What We Mean When We Talk About the Open Cloud

There’s been lots of commentary in the last few days about IBM’s open cloud manifesto. Microsoft hates it, and Amazon thinks it’s too early for standards. Others just wonder what the big deal is since the actual “manifesto” seems very motherhood and apple pie-like.

Engine Yard has signed on to be a supporter of the manifesto, and we wanted to explain our take on the future of cloud standards.

  1. We’re a practical company. Engine Yard Solo is the first Rails cloud on the market and we use AWS as our cloud provider. We intend to add other cloud providers in the future, and selfishly, we would like to be able to change a couple of configuration parameters, and have that happen with minimal fuss.

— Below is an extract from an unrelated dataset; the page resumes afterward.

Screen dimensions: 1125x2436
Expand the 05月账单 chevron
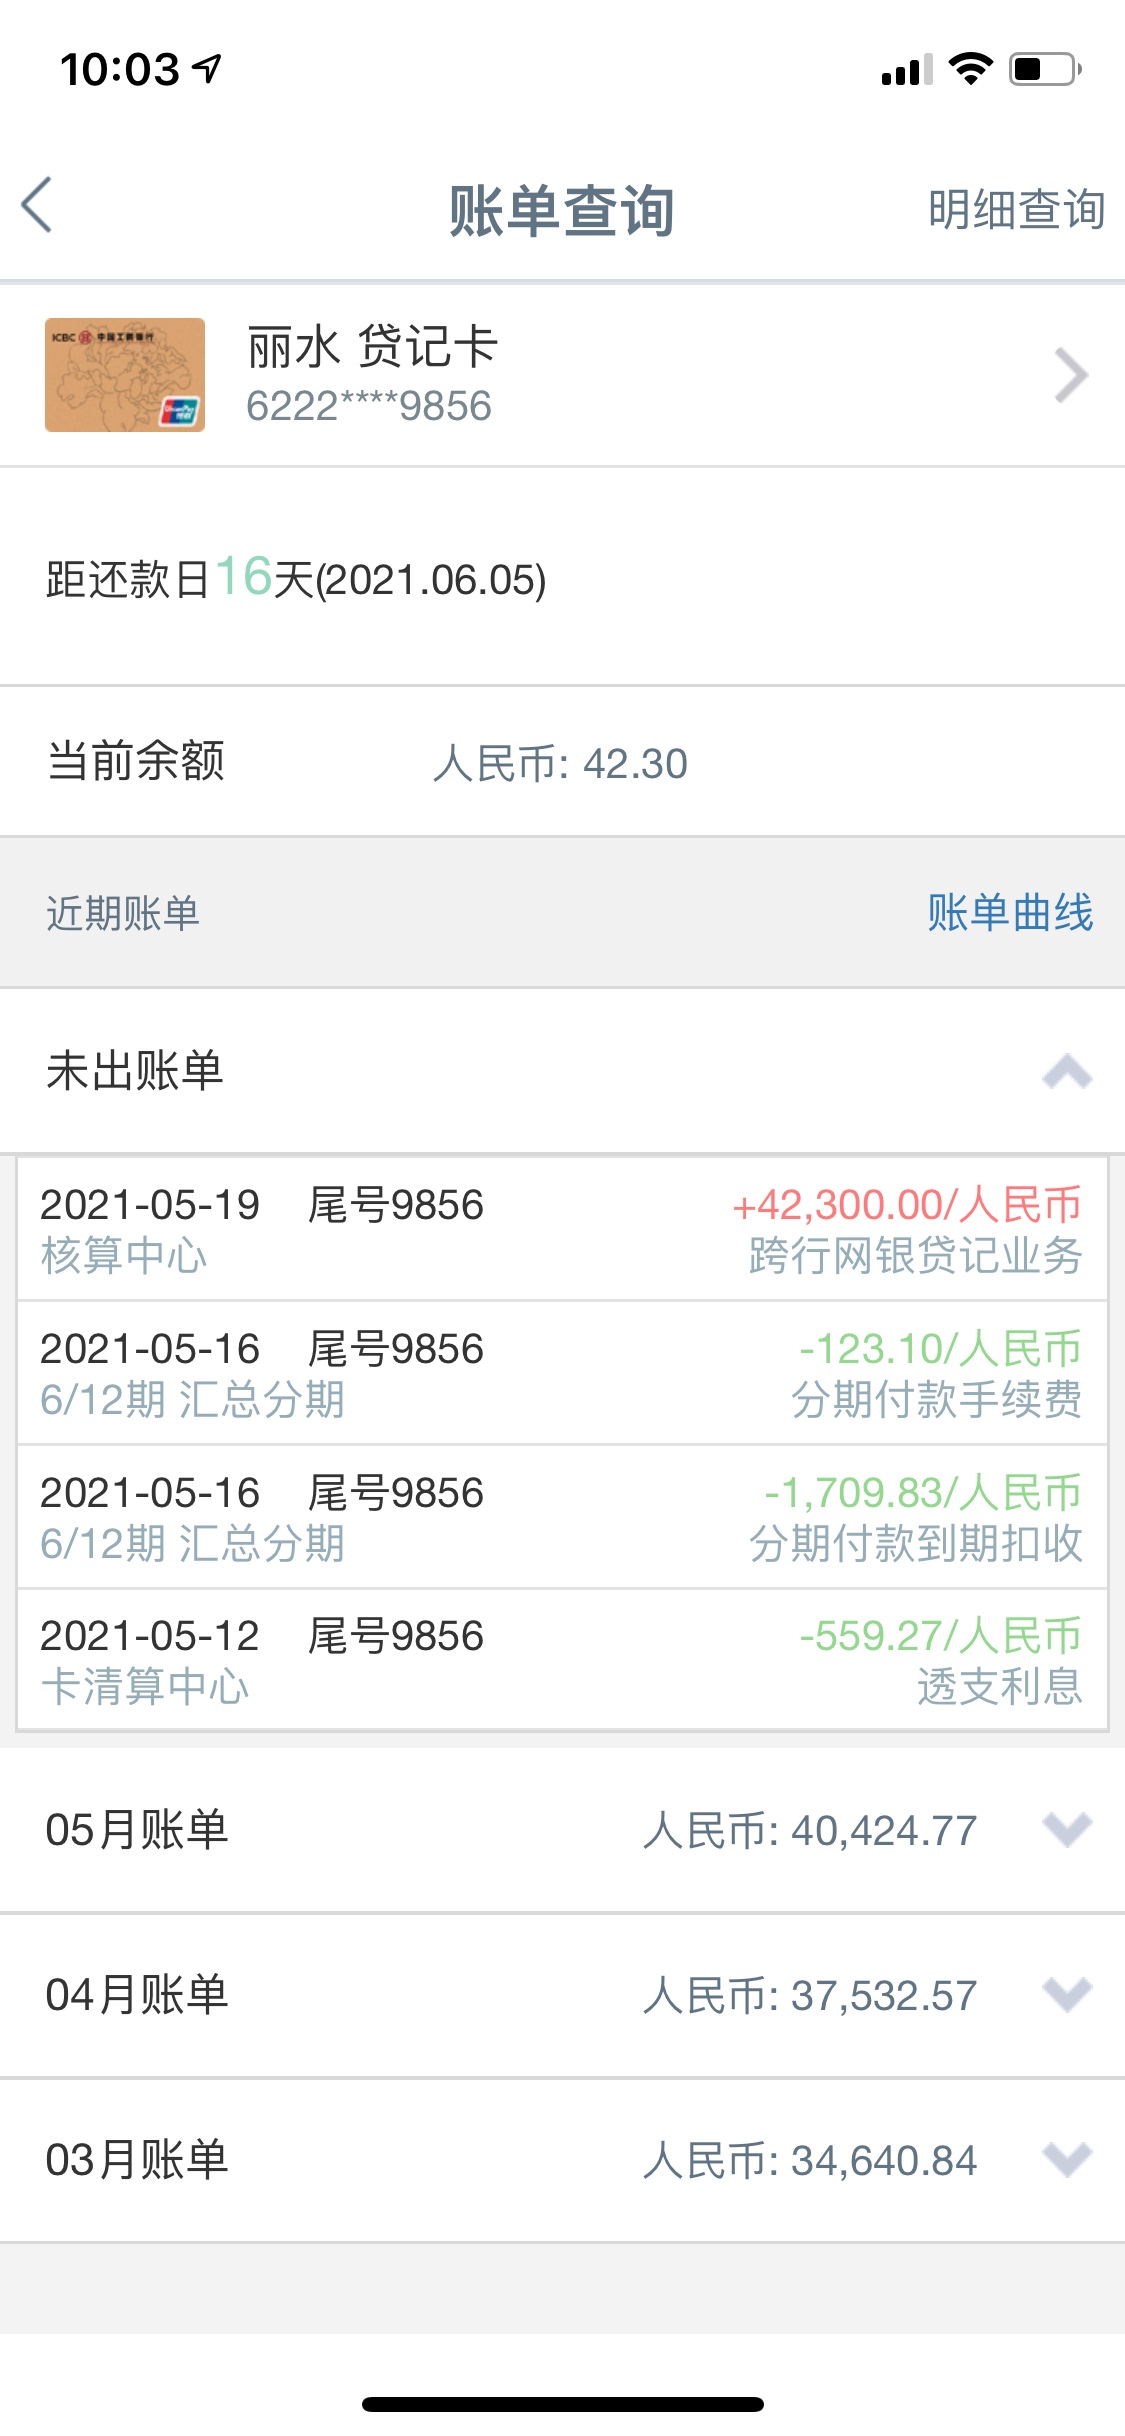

Today, Solo’s provisioning code is tightly bound to AWS’s way of doing things, and we use Amazon S3 API’s for backup and restore. We would love all cloud providers to offer a standard API (or protocol) so that we could write provisioning and storage code ONCE and then run it on AWS, GoGrid, Azure, etc. We would like these API or protocol standards to be managed by an open process with contribution and input from working software developers.

Our favorite standards body is the IETF because of the emphasis on de facto working interoperability, and the core principle that the people who have to suffer the consequences of a standard (aka software developers and network engineers) get to define, socialize and popularize it. Our observation is that semi-closed, vendor driven, or simply inappropriately staffed standards initiatives are suboptimal. In the interest of not hurting feelings, we will not mention specific names, although it rhymes with Schmibre Schmannel.

In the cloud standards space, we like the cut of the Open Cloud Computing Consortium so far — although its support list is sparse.

  1. Engine Yard is committed to open source and open standards. How you write your applications and what services you choose to use should not put you in a box in terms of your freedom of choice for un-related services. Writing applications that use proprietary cloud provider API’s is basically a return to the mainframe; you had to buy your hardware and software bundled together, and commit to purchasing maintenance, support and upgrades on that infrastructure until the last user of that application retired or died. API lockin is the oldest game in the software strategy playbook, and most LAMP software developers are justifiably leery of depending on services with high lock-in like BigTable, SQS or SimpleDB.

  2. If we had written the Open Cloud Manifesto, we would have put different emphasis on different areas of the document, and worded things a bit differently, but it’s a good place to start. For example, we think that security, and governance are minor, not major issues. We also think that standard metering and monitoring formats are nice to haves—particularly since SNMP already provides a well-baked (if much abused) monitoring standard.

In addition, we agree that “cloud providers must use and adopt existing standards wherever appropriate,” but we’d probably argue that many of the existing standards are not appropriate. In particular, a lot of WS* standards should probably be sealed in concrete and stored in Yucca mountain for the preservation of public safety, in favor of RESTful approaches.